Sunday, January 30, 2011

True Grit

True Grit, by Charles Portis, is that rare exception--a movie that is better than the book from which it was adapted. The Coen brothers did an amazing job paring the book down to its emotional essence, leaving out redundancies in the plot, and turning a book that doesn't know if it wants to be tragedy or farce into a razor-sharp film that actually succeeds in making the tragedy more tragic and the farce more farcical. Much of this is accomplished by the casting of Hailee Steinfeld as Mattie Ross, who, in the film, gets many more of the best lines than she does in the book. Also playing a bigger, more farcical role in the film, is Matt Damon as Texas Ranger LeBoeuf ("LeBeef," as they say in Texas).

None of which is to say that the book is by any means bad, a letdown, or even disappointing. It just doesn't share a lot of the imagery and pitch-perfect dialogue that make the film so wonderful. As critic Roy Blount Jr., says, "Charls Portis could be Cormac McCarthy if he wanted to, but he'd rather be funny." While the Coen brothers have in no way detracted from the humor of the book, they are devotees of Cormac McCarthy (see: No Country for Old Men), and they have heightened the McCarthy-esque tragic elements and imagery. There are some beautiful scenes in the movie--a corpse hanging in a snowfall, an Indian in a bear suit (literally) materializing out of the mist--that did not come from the book and could only have come from the Coen's McCarthy-infused minds.

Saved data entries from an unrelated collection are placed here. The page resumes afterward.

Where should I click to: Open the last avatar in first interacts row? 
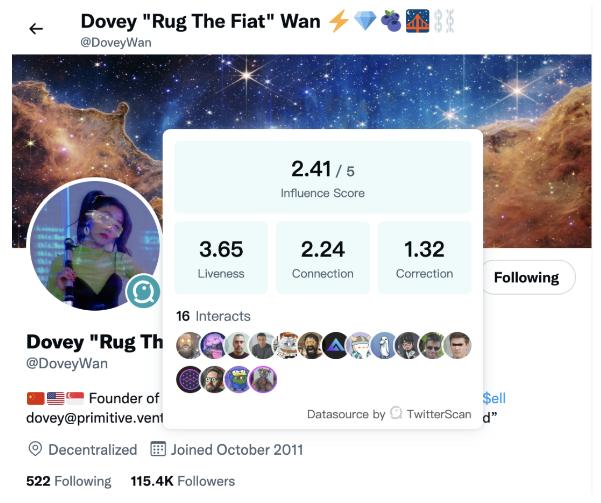[x=458, y=345]
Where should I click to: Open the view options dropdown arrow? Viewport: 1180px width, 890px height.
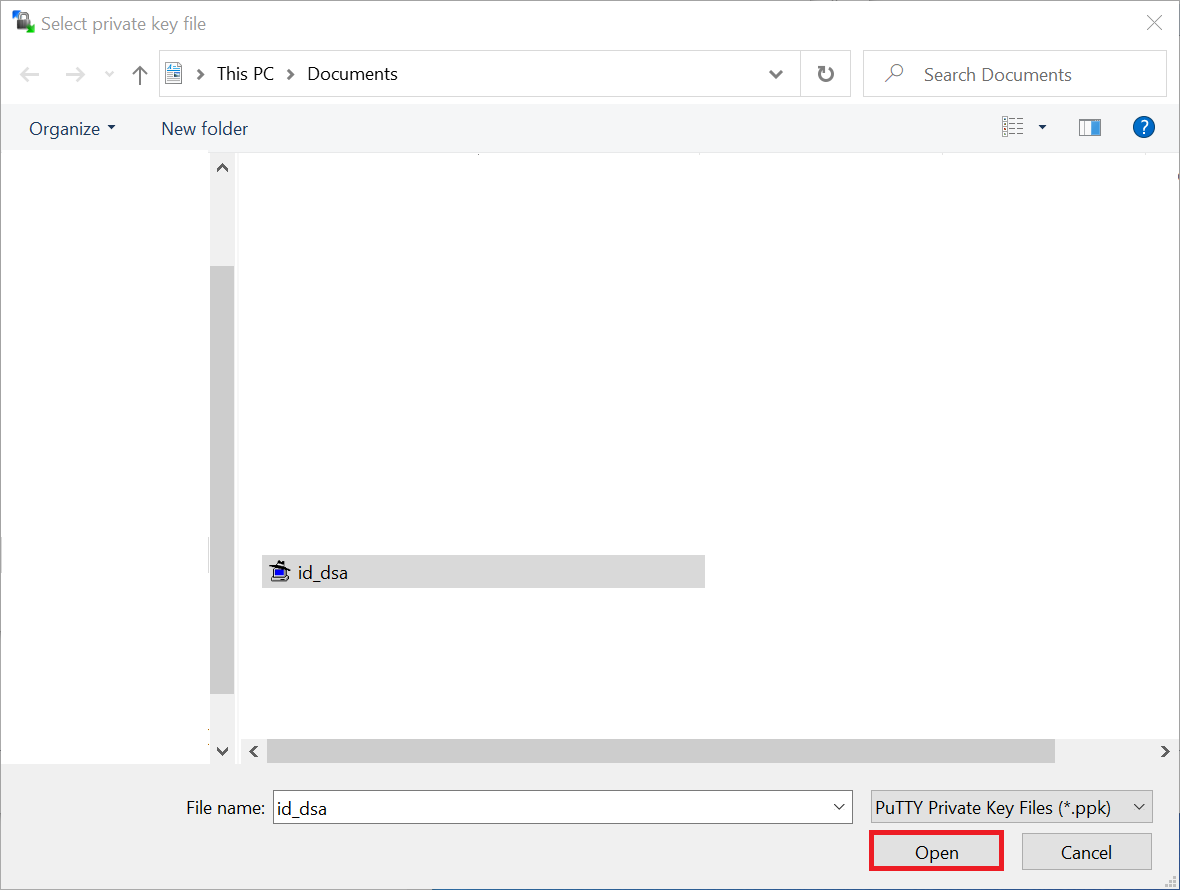coord(1042,128)
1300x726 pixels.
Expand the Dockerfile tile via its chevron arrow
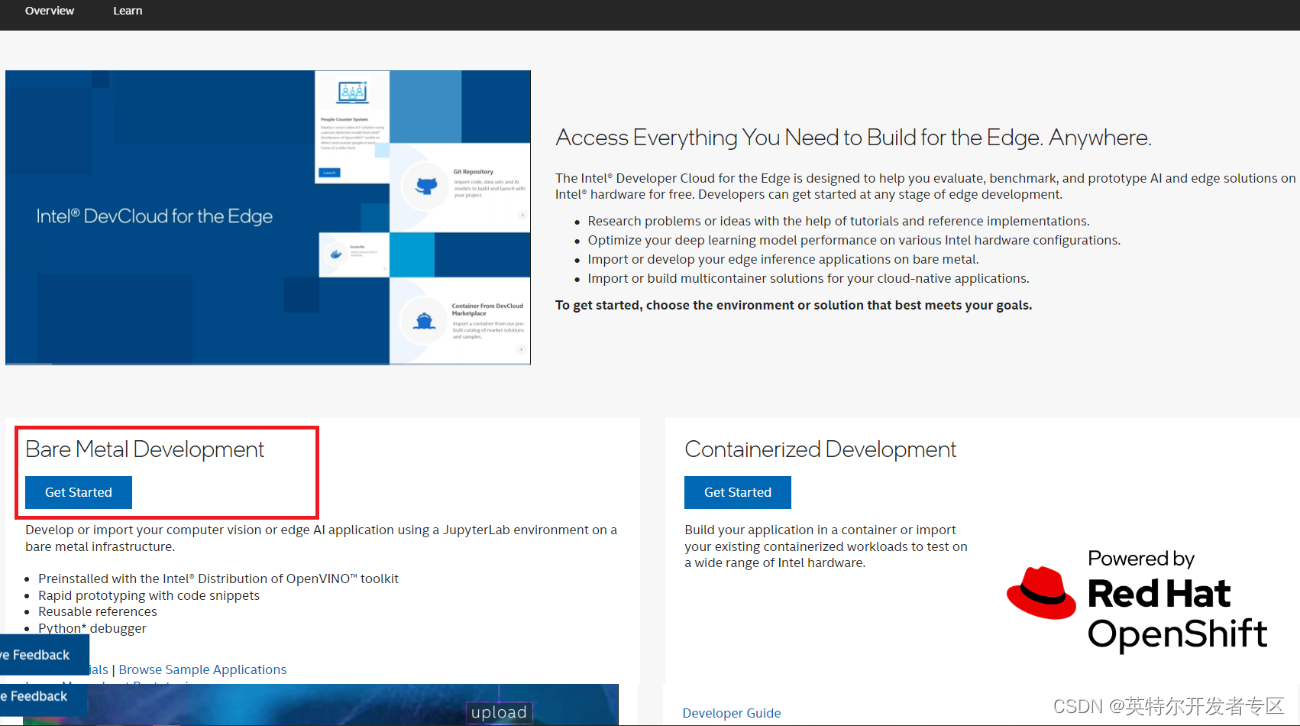pos(385,268)
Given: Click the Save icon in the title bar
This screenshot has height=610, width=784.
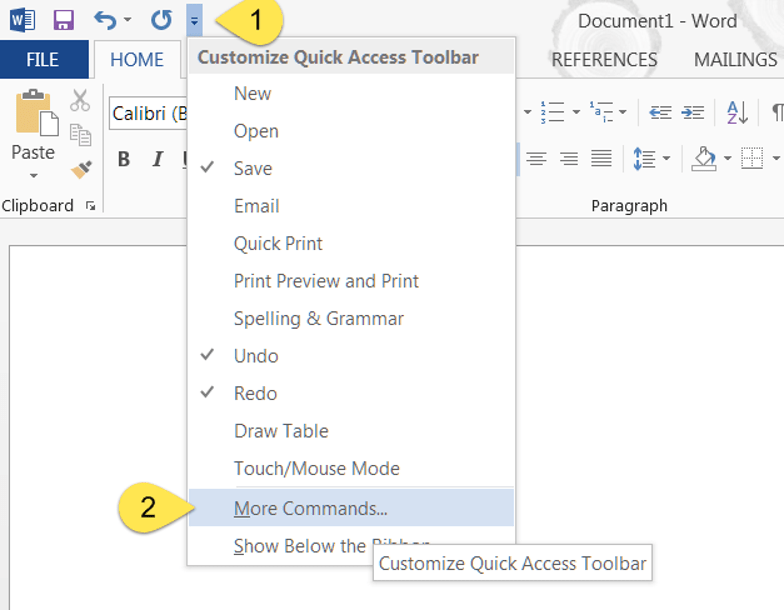Looking at the screenshot, I should (63, 20).
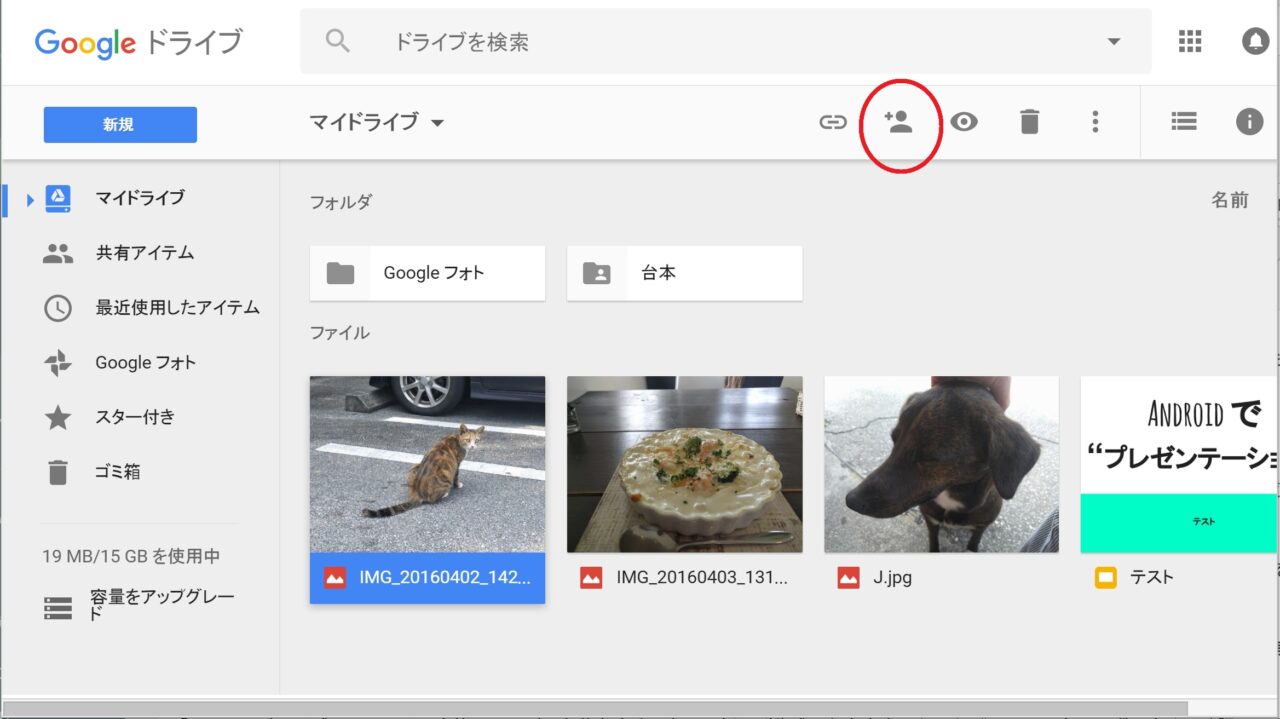Toggle the info details panel
Viewport: 1280px width, 719px height.
(x=1249, y=122)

In short, the Coens have not only returned True Grit to a form (unlike the earlier film) faithful to the book, they have also turned it into a work that McCarthy could be proud of. They have a fine aptitude for bringing the simultaneously grotesque and absurdly comical to the screen, a quality that characterizes McCarthy's work, but not so much Portis's. Overall, by heightening both the tragic and the farcical aspects of Portis's novel, the Coen brothers have outdone themselves and created a film following the viewing of which you actually do not need to run out and immediately buy the book thinking you are missing something. You're not. The film is self-sustaining, and ultimately much more satisfying, when allowed to stand on its own.